If there is one thing PairWise does to with certainty, it allows fans and coaches to go to one place and see where their team is ranked who they need to catch to be in a position to earn an at-large bid.
The rankings are up on USCHO.com, just like the Division I rankings are. Rankings snapshots will also be posted on NCAA.com on a weekly basis during the three weeks leading up to the selection day.
“This should drive more interest for fans to follow closer, draw more views on live streams, and add a little more fun down the stretch,” Krug said.
PairWise is a two-year program and is decidedly different than the previous selection process, which involved several selection criteria similar to the ones used by other D-III championships when it comes to selecting the tournament field.
The PairWise will be used for the men’s and women’s tournament selection process. Division I men’s and women’s hockey have used it for several years to determine their tournament fields. The NCAA used the past two years to study and explore the possibility of implementing PairWise at the D-III level.
Jared Phillips and Crystal Lanning are the chairs of the men’s and women’s ice hockey committees, respectively. Phillips also serves as the assistant athletic director at Gustavus Adolphus. Lanning is the director of athletics at Wisconsin-River Falls. Together, they discussed the reasoning for bringing PairWise into D-III hockey.
Philips and Lanning said it allows for transparency and that calculations are pretty straightforward, with the system taking into account RPI, strength of schedule, quality win bonus, head-to-head competition, and results versus common opponents.
Wisconsin-Stevens Point coach Tyler Krueger said that because the system is clear-cut, it makes sense to follow the lead of D-I hockey.
“The past four or five years there have been major arguments/discrepancies in the at-large teams that were selected because part of the selection process was subjective,” Krueger said. “Being on the western regional advisory committee last year gave me insight into how the selection process worked. In the West, things were pretty clear-cut based on the numbers, but I can see how issues can arise.”
Oswego coach Ed Gosek has served on past selection committees as well and said he’s always been a proponent of PairWise.
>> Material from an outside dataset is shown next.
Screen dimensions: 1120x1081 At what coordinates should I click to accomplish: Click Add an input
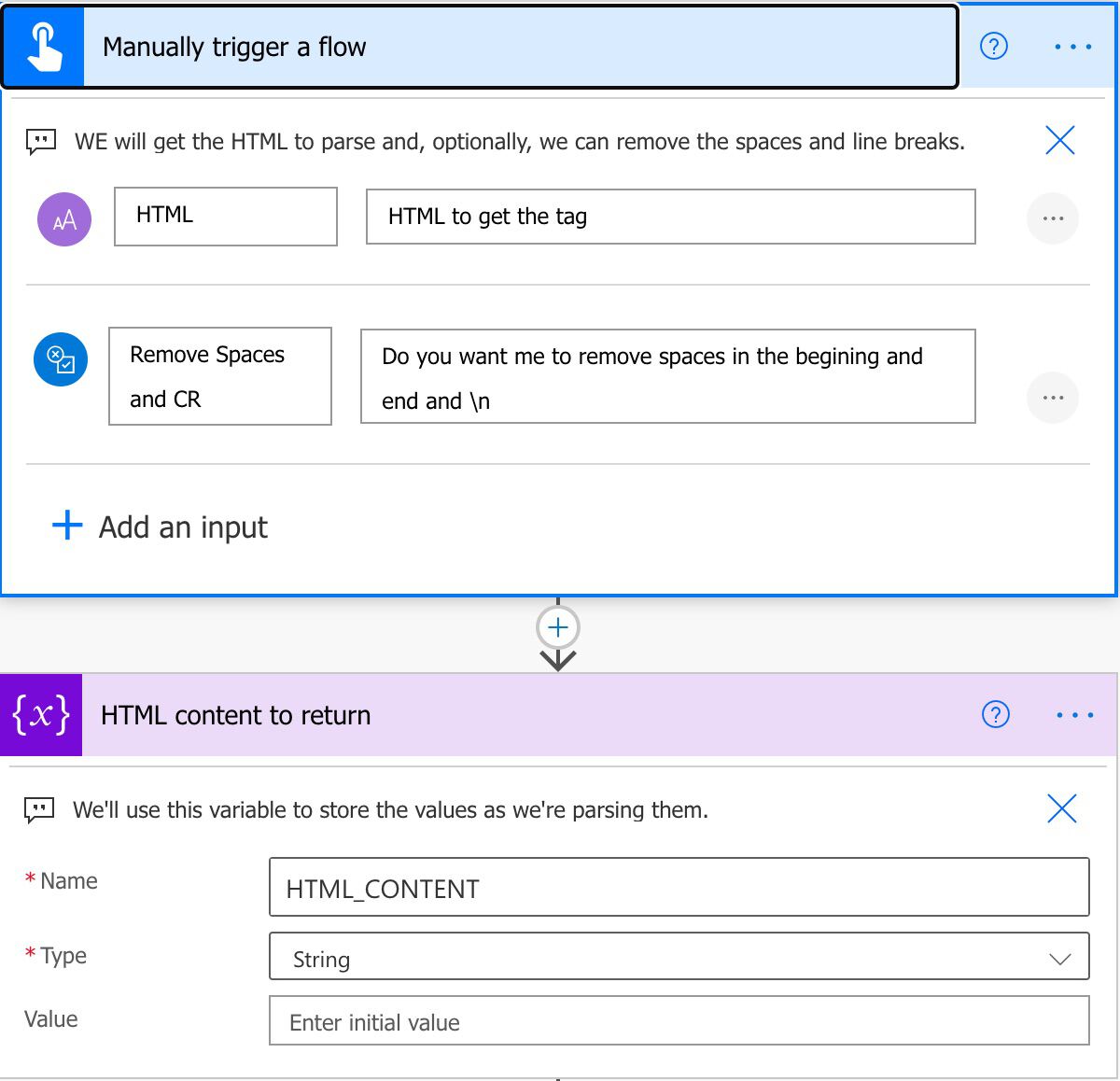point(159,526)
“Taking the human factor out of the process was the only way to make it transparent and to eliminate the possibility or perception of any human bias,” Gosek said. “The only human factor will be seeding and placement based on our tournament rules, such as mileage and distance.”
Phillips and Lanning both said that coaches were surveyed about PairWise at last year’s American Hockey Coaches Association convention, and more than 94 percent of those coaches voted in favor of using PairWise.
The commissioners from each of the conferences in D-III also supported the move as well.
Krug said there is good and bad to PairWise, and one thing he is interested in seeing is the reaction to the field being seeded and a two seed ends up playing a four seed in the first round because of travel guidelines.
“The good is that the numbers are the numbers and teams that deserve to be in based off of the numbers are in,” Krug said. “The bad is that a team that may pass the eye test, and is visibly better than others, will get left out of the tournament. Do we want the best tournament based on skill, or do we want to leave it to the numbers? In 2008 and 2009, I wanted the numbers. In 2019, I’m torn.”
Phillips and Lanning point out that everything will work itself out even though there isn’t as much cross-region competition in D-III hockey. Phillips said he and Lanning are confident the PairWise system will identify and rank the proper teams for the tournament.
Krueger believes PairWise will have an impact on how teams schedule games going forward.
For the time being, it’s wait and see. Only time will tell how the first year of PairWise goes at the D-III level. Both Phillips and Lanning said an evaluation will take place over the summer, and adjustments will be made if needed. The hope is that PairWise will be adopted permanently after the two-year trial period.
Gosek is excited about the use of PairWise and said the excitement generated by it is great for the sport.
“Speaking with our players both past and present, it is awesome that you can follow along and watch and understand exactly what you have to do to get in,” Gosek said. “Do you have any chance if you don’t win your (conference) playoff, or is that the only way you get in? I think it’s awesome for the players and fans alike to be able to track and follow along.”